DOCUMENT TEXT →
__________

They've evacuated far more than 17,000.....I was reading many people want to leave (poss from further outside exclusion zone) but the roads are so bad they cant get out in some places at least by car etc. so they are left wondering what they should do.
 
They've evacuated far more than 17,000.....I was reading many people want to leave (poss from further outside exclusion zone) but the roads are so bad they cant get out in some places at least by car etc. so they are left wondering what they should do.

Bloody nimbys again eh :mad:
 
They've evacuated far more than 17,000.....I was reading many people want to leave (poss from further outside exclusion zone) but the roads are so bad they cant get out in some places at least by car etc. so they are left wondering what they should do.

It's 170,000
 
They've evacuated far more than 17,000.....I was reading many people want to leave (poss from further outside exclusion zone) but the roads are so bad they cant get out in some places at least by car etc. so they are left wondering what they should do.

__________

WORK ITEM → Continue the forum thread about the evacuations from where it stops.

INFORMATION SUPPLIED →
__________

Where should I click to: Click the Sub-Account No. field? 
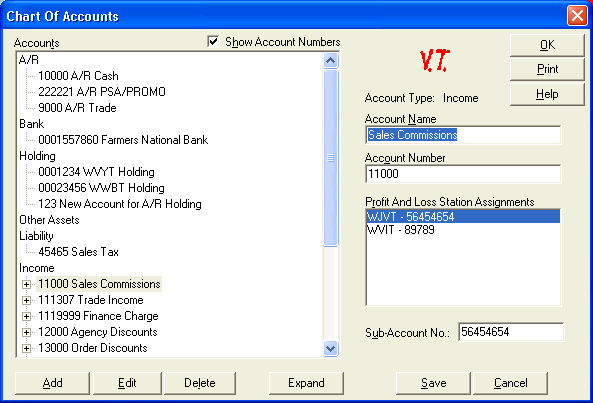(x=511, y=332)
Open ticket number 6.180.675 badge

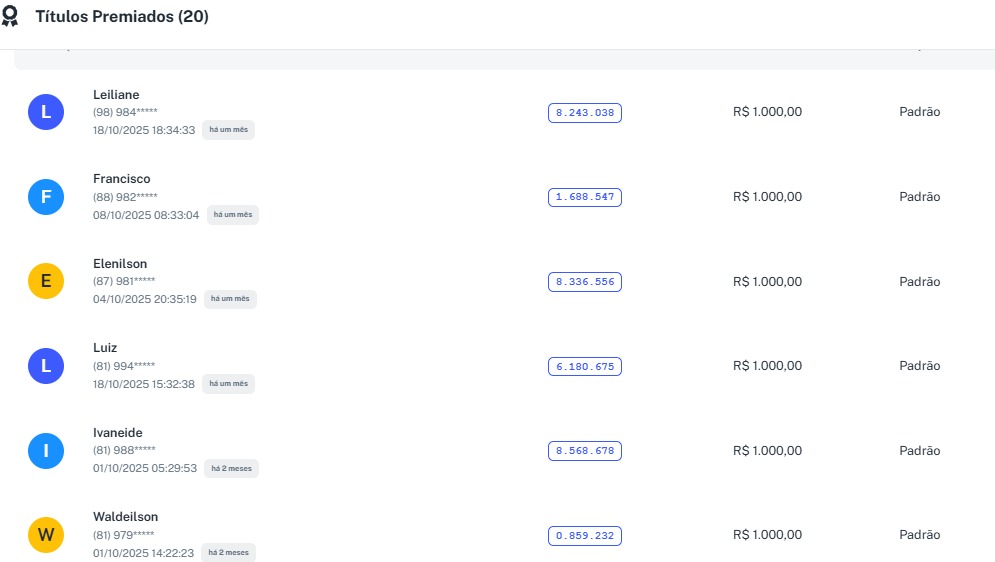(585, 367)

__________

RESPONSE →
Build a causeway to pass over the detritus from scavenged materials to get as many people as possible away from the nuclear reactor. I know that's what I'd involve myself in organising.
 
As I mentioned earlier in the thread Arclight on Twitter has some good explanations of what is happening and what needs to happen "before you end up with radioactive crap on someone's lawn"

All those barriers are from a principle called defense-in-depth. If one thing fails, there's another behind it.

This article in the Washington Post also talks about 'defense-in-depth' and is a little reassuring.

The nuclear power industry speaks of "defense in depth," a concept of multiple layers of containment and backup plans to ensure that, even if something goes wrong, catastrophe won't ensue. The failure of these systems in Japan carries an echo of the BP oil spill disaster, in which backup safety devices and redundancies turned out to be unequal to the unfolding blowout.

"The problem with the BP event is that they didn't have a Plan B," said Alex Marion, vice president of nuclear operations for the Nuclear Energy Institute. "We have, I would say, sufficient defense in depth. We have Plan B, C, D and possibly E."

I hate the word 'meltdown', it just sounds so scary.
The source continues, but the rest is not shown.